Everyone gets excited about the iMac Pro’s multi-core functionality, and rightfully so. Having applications like Final Cut Pro X and Screen Flow 7, apps that take advantage of multiple cores to speed up work, can have major performance implications. Another speed-oriented iMac Pro feature can make a noticeable difference in certain workflows as well.
One of the more unheralded new additions to the iMac line is support for UHS-II SD Cards. It means that users may experience noticeably faster file transfer speeds when offloading photos and video footage to the iMac Pro from supported cards.
Synology RT2600ac: The AirPort Extreme replacement.
UHS-II stands for Ultra High Speed Class II, these cards employ a second set of contacts that make them easy to distinguish from slower cards. UHS-II readers would therefore need to be able to read this second row of contacts in order to take advantage of the speed increase. The iMac Pro is the first Mac computer with the needed hardware capable of reading UHS-II SD Cards.
Like standard SD Cards with a single set of contacts, there are different speeds within the UHS-II speed class, so the actual performance of your card will vary depending on a variety of factors. I opted for a Sony G Series SDXC UHS-II card, but there are several available to choose from.
UHS-II may not mean much to you if you rarely use SD Cards, or if you only use them to import compressed photos. But if you’re working with RAW photos, or extremely large video files, these cards can save you time during the import process.
I shoot video on Canon and Panasonic cameras. While the video bitrates that I currently use on these cameras is relatively low, I tend to keep my camera rolling for extended periods of time, resulting in huge files. For example, one 17 minute 15 second video that I recently shot was 19.64 GB — roughly 150Mb/s.
While that may not seem like a huge file, when transferring that sort of data from slower UHS-I cards, the time it takes to complete the transfer can quickly add up. For example, it takes around 4 minutes 51 seconds to transfer that 19.64GB file from my PNY Elite Performance (95 MB/s rated) SDXC Class 10 SD Card to my Mac via Final Cut Pro X. That’s the equivalent of roughly 69MB/s. Transferring that same file via Final Cut Pro X using the UHS-II card yielded a total transfer time of 1 minute 50 seconds, or 183 MB/s.

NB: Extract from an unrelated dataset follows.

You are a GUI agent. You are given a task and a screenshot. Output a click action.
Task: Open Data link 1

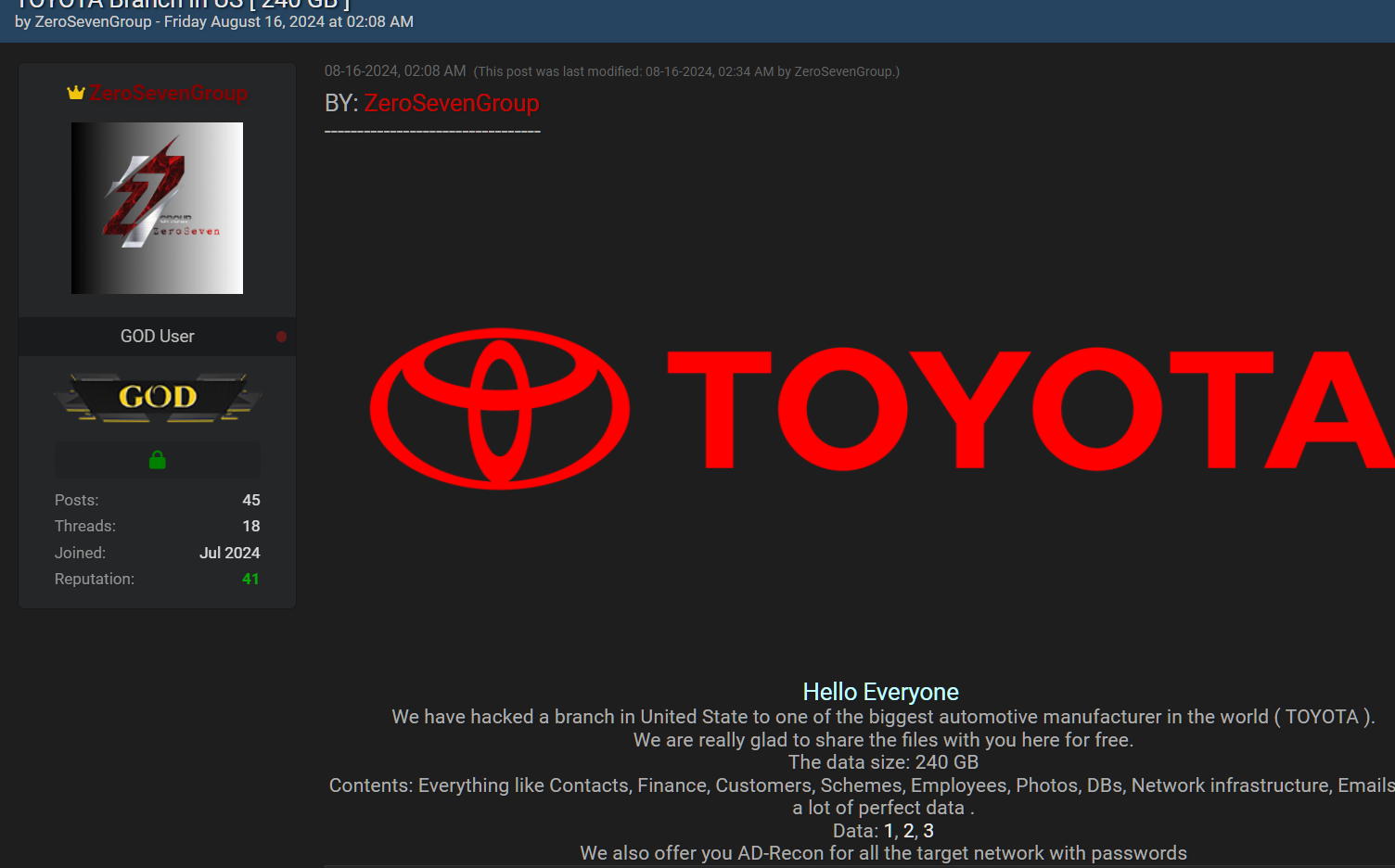889,831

In the Final Cut Pro X comparison above, If you import 5 files of a similar size every week, you’d be saving roughly 15 minutes a week on import times. When you scale that up for the whole year, you’re looking at nearly 13 hours of time saved on imports, a not so insignificant number.
UHS-II-compatible SDXC cards
|Sony G Series||64GB|
|Sony G Series||128GB|
|SanDisk Extreme Pro||64GB|
|SanDisk Extreme Pro||128GB|
Final Cut Pro X adds overhead to file transfers, however. Transferring the same file directly to the Desktop folder via Finder yielded 3 minutes 29 seconds for the UHS-I card, and 1 minute 9 seconds for the UHS-II card. Those readings trend closer to the “up to” speeds found on product marketing materials.
It’s also worth noting that the Sony G Series card is faster than the two UHS-I cards that I tested, even when not connected to a UHS-II compatible reader. But without the faster reader, the speed differences may not be enough to warrant the price premium demanded by UHS-II cards.
And what if you don’t own an iMac Pro, but want to take advantage of UHS-II? You can still save time by bypassing your computer’s built-in SD Card reader, and purchase an external USB 3 SD Card reader with support for UHS-II cards.
This is obviously not a scientific test by any stretch of the imagination, but it should give you a rough idea of the benefits provided by UHS-II.
If you regularly transfer large video files from an SD Card to your iMac Pro, it may be a good idea to invest in UHS-II cards going forward. Yes, these cards cost substantially more, but the time saved may help offset the cost over the long term, while removing another bottleneck in your workflow. Much will depend on the amount of data you regularly transfer along with your specific video process.